I invite the data detectives to publicly state that my findings lived up to their scrutiny, and more generally, share all their findings of secondary data analyses. Otherwise only errors get reported and highly publicized, when in fact the majority of research is solid and unproblematic.[Note: Donnellan and colleagues were not among these data detectives. They did only the commendable job of performing replications and reporting the null results. I mention Donnellan et al. only to provide context -- it's my understanding that the failure to replicate lead to 3rd-party detectives's attempts to detect wrongdoing through analysis of the original Schnall et al. dataset. It is these attempts to detect wrongdoing that I refer to below.]
It is only fair that these data detectives report their analyses and how they failed to detect wrongdoing. I don't believe Schnall's phenomenon for a second, but the post-publication reviewers could at least report that they don't find evidence of fraud.
Data detectives themselves can run the risk of p-hacking and selective report. Imagine ten detectives run ten tests each. If all tests are independent, eventually one test will emerge with a very small p-value. If anyone is going to make accusations according to "trial by p-value," then we had damn well consider the problems of multiple comparisons and the garden of forking paths.
Post-publication peer review is often viewed as a threat, but it can and should be a boon, when appropriate. A post-pub review that finds no serious problems is encouraging, and should be reported and shared.* By contrast, if every data request is a prelude to accusations of error (or worse), then it becomes upsetting to learn that somebody is looking at your data. But data inspection should not imply that there are suspicions or serious concerns. Data requests and data sharing should be the norm -- they cannot be a once-in-a-career disaster.
|Post-pub peer review is too important to be just a form of witch-hunting.|
I do post-publication peer review because I generally don't trust the literature. I don't believe results until I can crack them open and run my fingers through the goop. I'm a tremendous pain in the ass. But I also want to be fair. My credibility, and the value of my peer reviews, depends on it.
|The Court of Salem reels in terror at the perfect linearity of Jens Forster's sample means.|
* Sakaluk, Williams, and Biernat (2014) suggest that, during pre-publication peer review, one reviewer run the code to make sure they get the same statistics.
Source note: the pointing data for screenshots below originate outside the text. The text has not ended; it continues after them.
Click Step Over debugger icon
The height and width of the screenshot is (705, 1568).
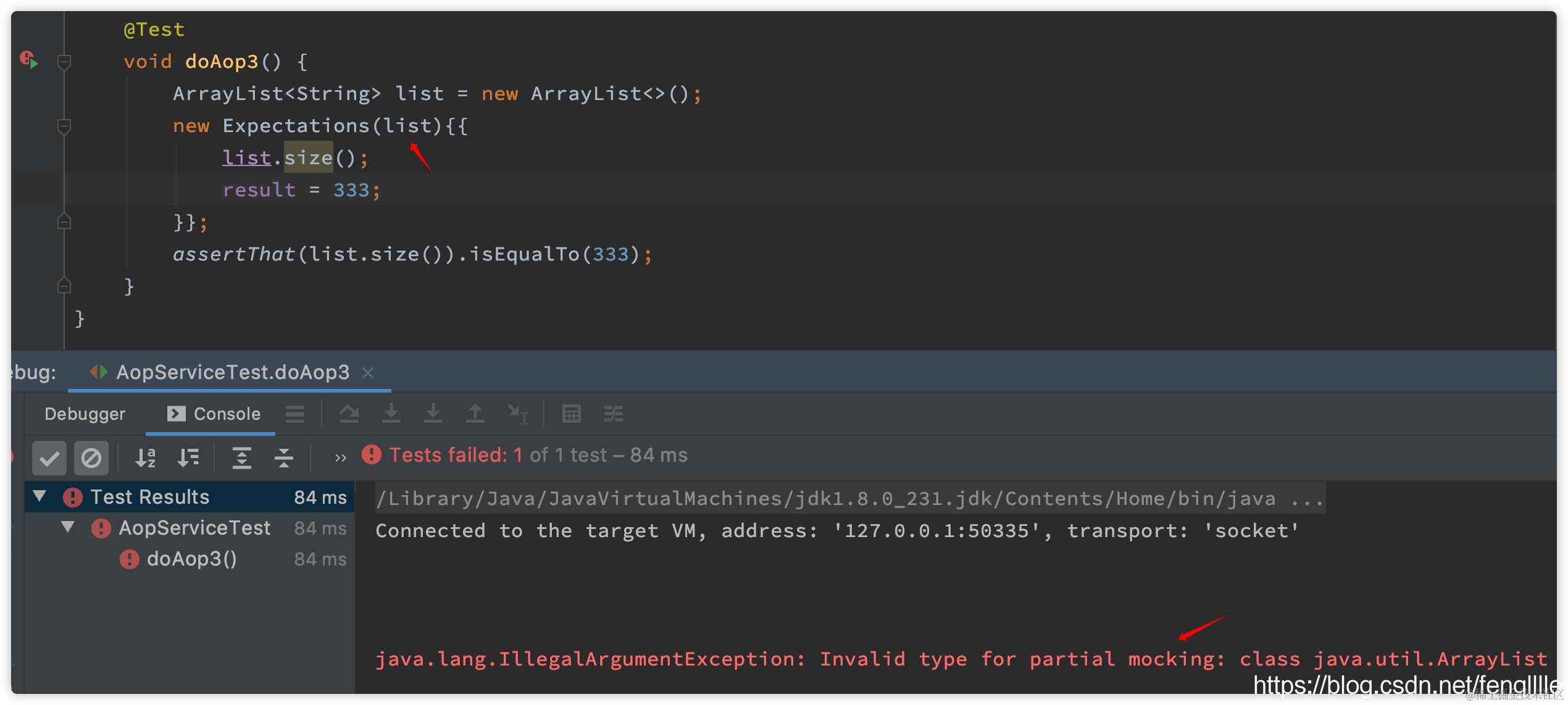[349, 414]
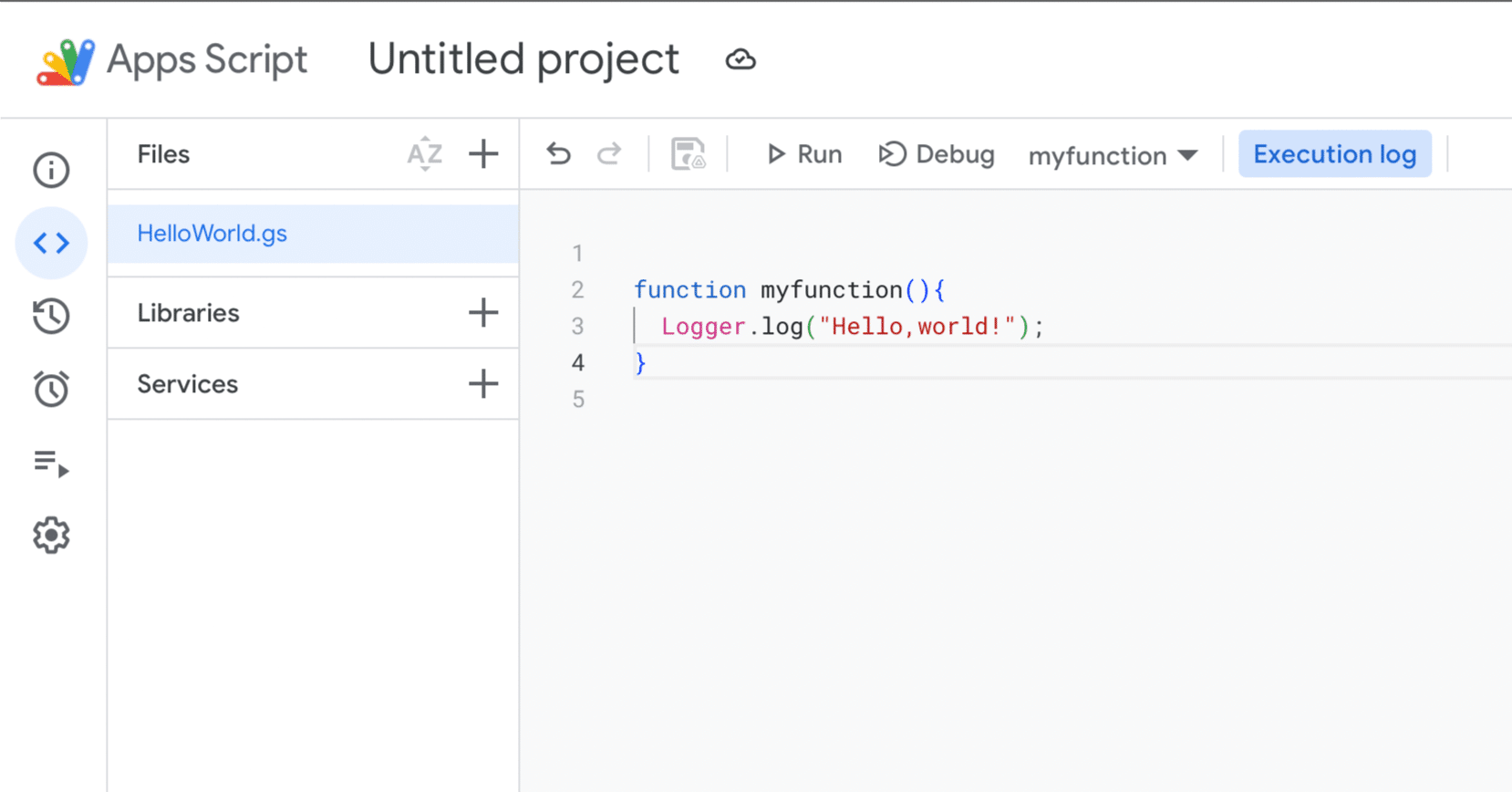Open the project Overview info icon
The height and width of the screenshot is (792, 1512).
(51, 170)
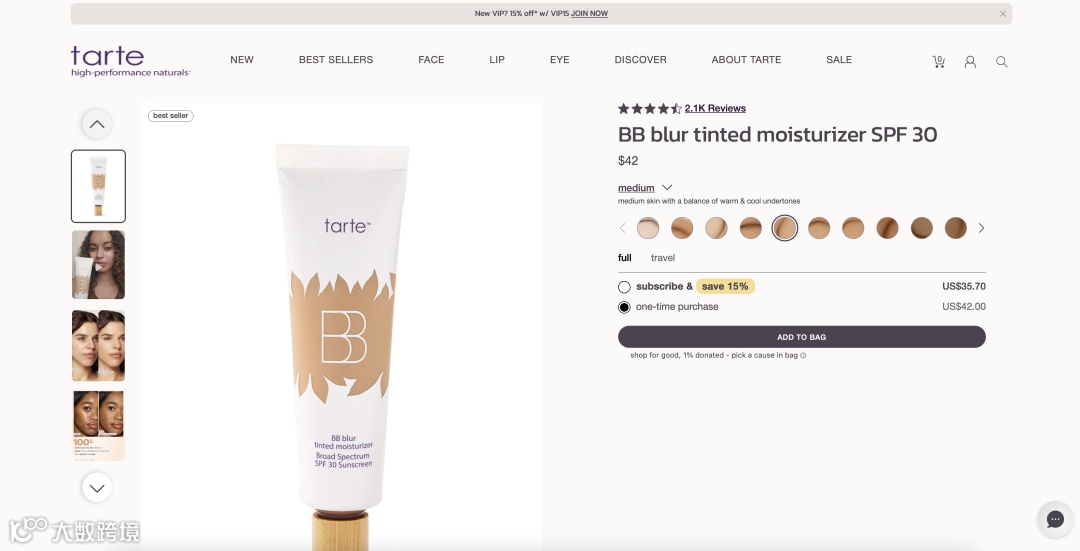1080x551 pixels.
Task: Dismiss the VIP promo banner
Action: [x=1003, y=14]
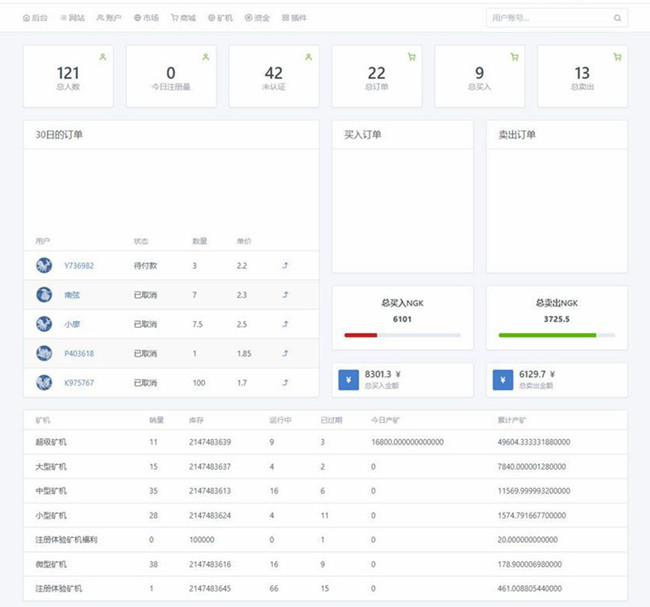Open the 后台 menu item
650x607 pixels.
point(35,18)
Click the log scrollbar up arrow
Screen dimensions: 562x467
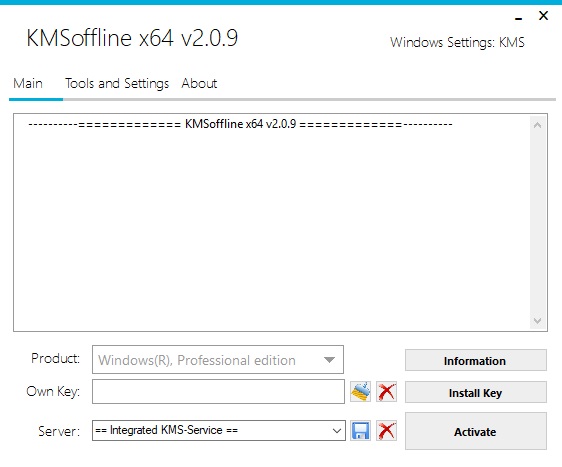coord(537,125)
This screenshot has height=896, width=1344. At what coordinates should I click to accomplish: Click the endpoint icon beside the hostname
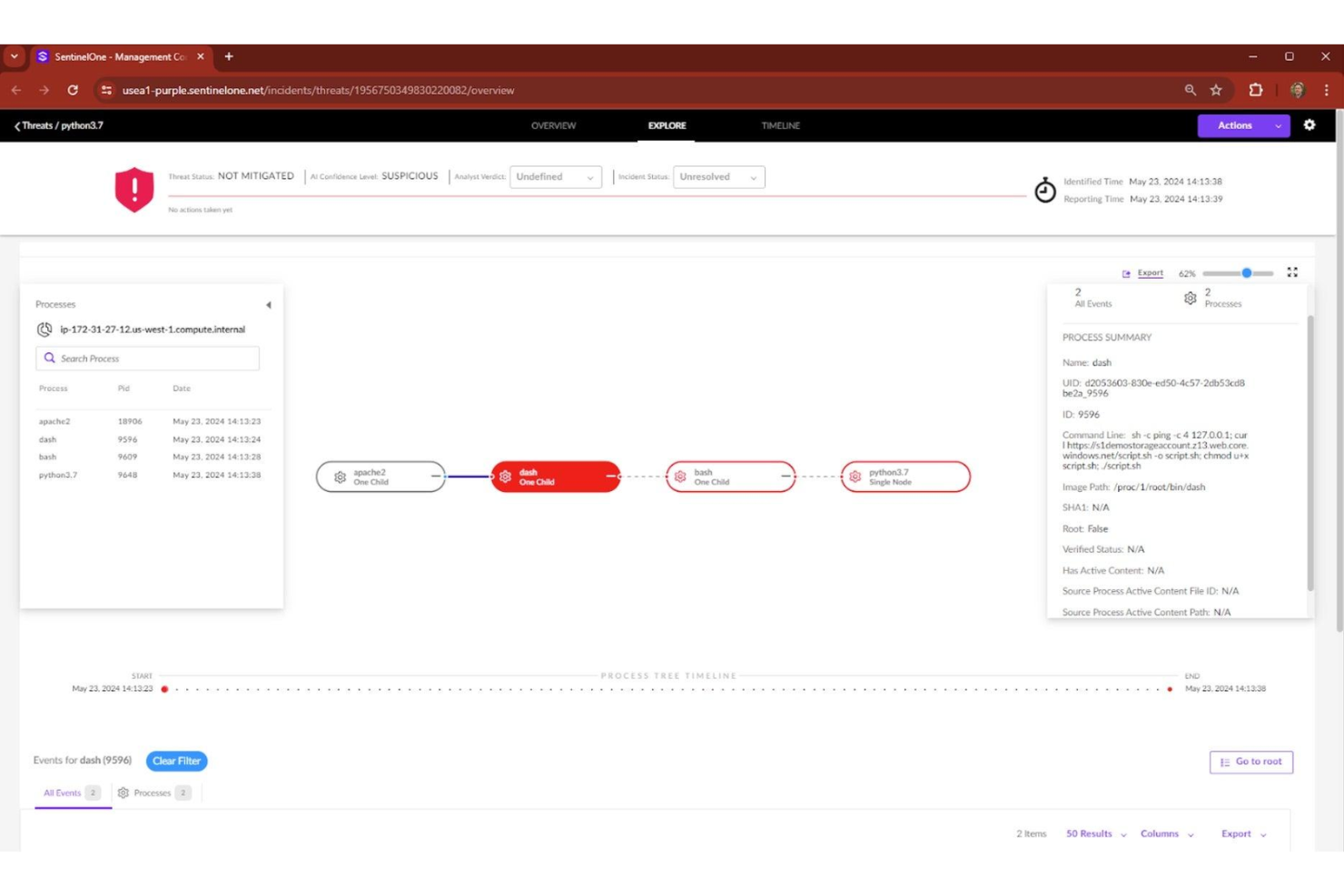[x=44, y=329]
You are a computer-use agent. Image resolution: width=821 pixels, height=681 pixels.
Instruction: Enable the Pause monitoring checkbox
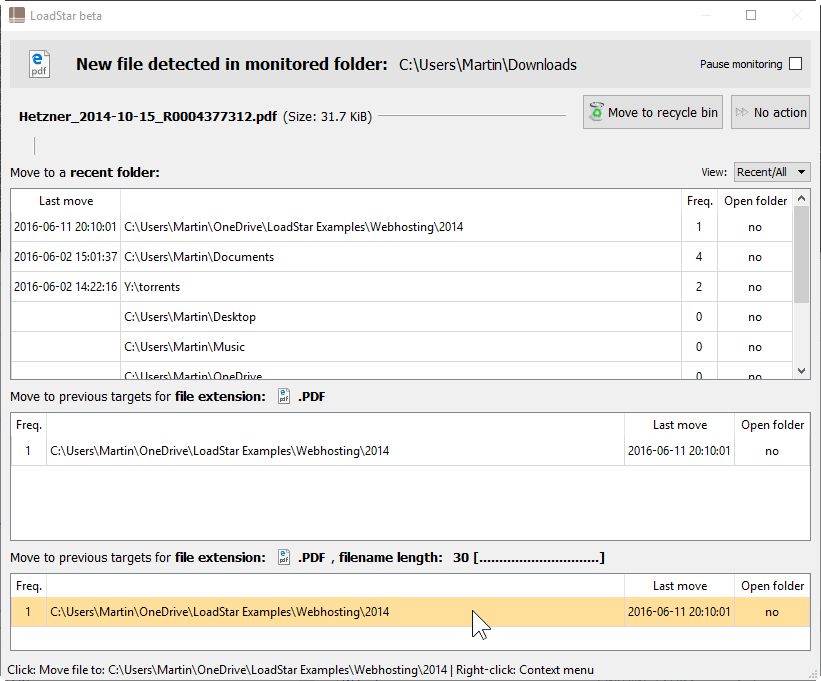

This would cut down on the number of misreported statistics. Until that process is a common part of pre-publication peer review, it will always be a beneficial result of post-publication peer review.
** Simonsohn, Simmons, and Nelson suggest specification curve, which takes the brute-force approach to this by reporting every possible p-value from every possible model. It's cool, but I've never tried to implement it yet.